Peak Energy: A Reply to Kevin Drum, Part 4

First, before continuing with my response to Kevin’s series on peak oil, I just want to point out quite clearly I think that the Hubbert curve/peak oil is a valid concept. My complaints are that the hubbert curve is problematic for use in policy making, and that the model is lacking to be a truly predictive model. As for peak oil my view is that “running out” of oil does not have to be a catastrophe. Now I want readers to look at that last sentence a couple of more times. Note that I am not ruling out the possibility of a catastrophe, but that I don’t think the depletion of oil has to be bad.

Now that that is out of the way, lets move on to the fourth post in Kevin’s series. In the fourth post Kevin looks at the issue of pumping capacity and says that it is also bad. It is bad because we are running out of spare capacity.

Does the precise date of peak oil really matter? To some extent, of course it does: if production has already peaked, the world economy is in big trouble and there’s no time to prepare for it. If it peaks in 30 years, there are plenty of things we can do in the meantime. Even ten years is better than nothing.

But in another sense it doesn’t, because something has already happened that’s equally important: the world has run out of spare pumping capacity.

In discussing spare capacity Kevin writes that the 1973 embargo was a big event. However, was it the embargo or the fact that there was a cartel? The purpose of a cartel is to obtain the monopoly outcome when there are only a few suppliers. That is, you can’t have monopoly pricing (and profits) if you have two or more firms/suppliers competing. The price (and profits) are lower. A cartel on the other hand restricts output and thereby raises the price and profits. Notice the emphasized portion of the last sentence. The natural thing for a functioning cartel to do is reduce output.
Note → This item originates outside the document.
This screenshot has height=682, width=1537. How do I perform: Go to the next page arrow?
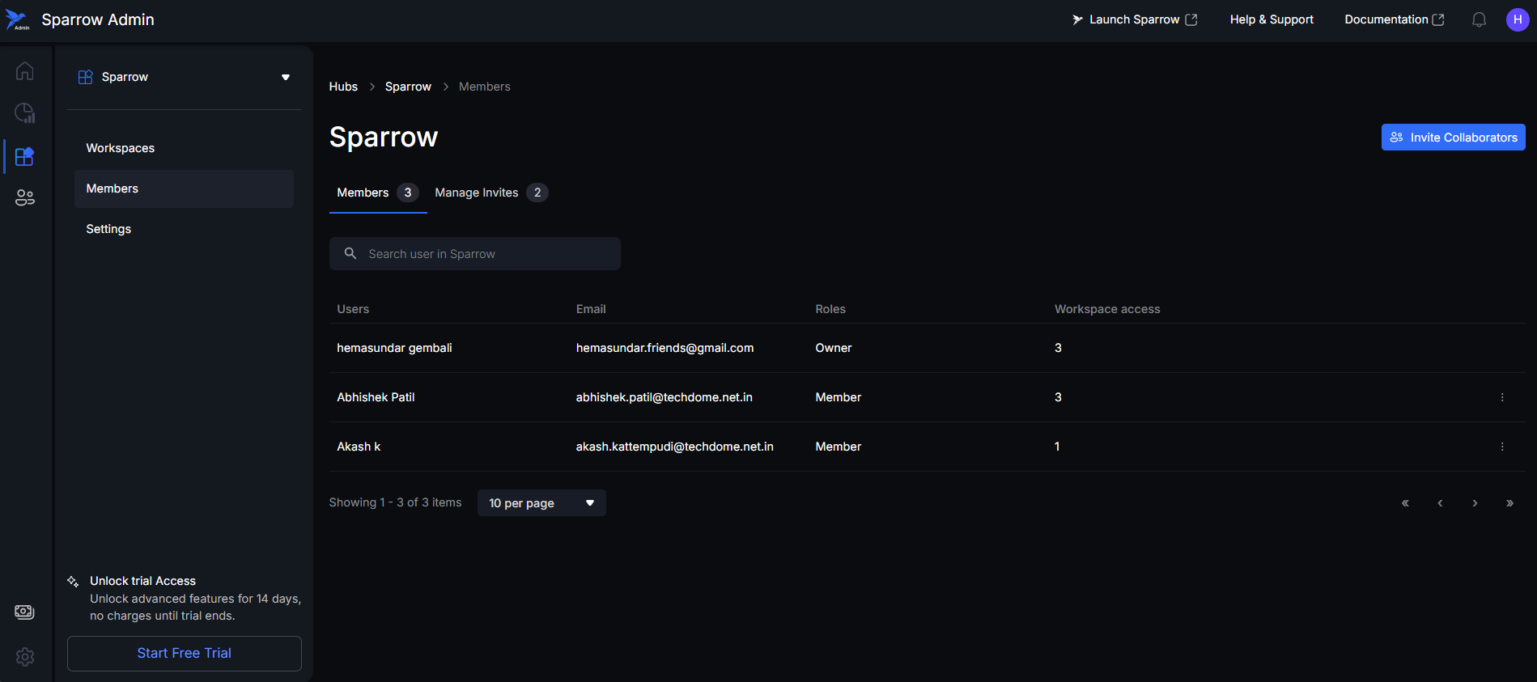click(x=1475, y=503)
Further, givent that there is a world market for oil and the refusal of the OPEC countries to sell to directly to the U.S. would have only a slight effect on the price of oil. The reason is that other countries would be willing to sell to the U.S. Moreover, since this is true for each country that can buy from OPEC there would be sufficient competition to minimize the effects of the oil embargo. So was it the embargo or was it the natural operation of a cartel which is to reduce output which does impact the price in an unambiguous manner?

Kevin’s claim that Iran offset the impact of the oil embargo by increasing production is also not all that surprising either. After all, the biggest problem facing a cartel is that the cartel members will each have an incentive to cheat on the production agreements (i.e. chisel). For a cartel to function–i.e. raise the price–the cartel must get each member to reduce output, but since the firms/members are already maximizing profits they are producing at the point where marginal cost is equal to marginal revenue. Hence, the level of production necessary for the cartel to raise prices has to fall. But this means that each firm is giving up profits in that if all other members of the cartel produce at the cartel mandated levels and the cheater increases production the cheater can achieve even higher profits.

Still, even with these oversights there is still a problem with the declining spare production capacity. It will mean more volatile prices. But is Kevin right that this problem is permanent? Maybe, but I think there is reason to be doubtful of Kevin’s claims,

This is why prices are increasing now even though there’s been no oil shock. It’s not because of a sudden disruption, it’s because demand is now bumping up against supply. What’s more, this is a permanent condition: new capacity takes years to develop, so even in the best case supply will only barely keep up with future growth in demand. There’s not much margin for error.

The thing that everybody should immediately ask themselves is, “Well how did we get all that spare capacity to begin with?” It wasn’t always there, so it seems that over a long enough horizion capacity is a variable concept. Could it be that capacity was built back during the last energy crisis and not anticipating the decline in consumption due to high prices the Saudi and others overbuilt? For Kevin’s claim to be true it has to be the case that new capacity will only be added to keep up with demand. Forever. And that demand will always stay at capacity. Forever.

Kevin also writes the following,

In the short term, this doesn’t mean much: prices will most likely continue to bounce around based on inventory levels and seasonal/regional demand. In the longer term, however, prices are likely to rise steadily and become far more sensitive to supply problems. With Saudi Arabia now pumping at very close to its maximum capacity, even a moderate oil shock somewhere in the world will make $50 per barrel oil seem like a bargain.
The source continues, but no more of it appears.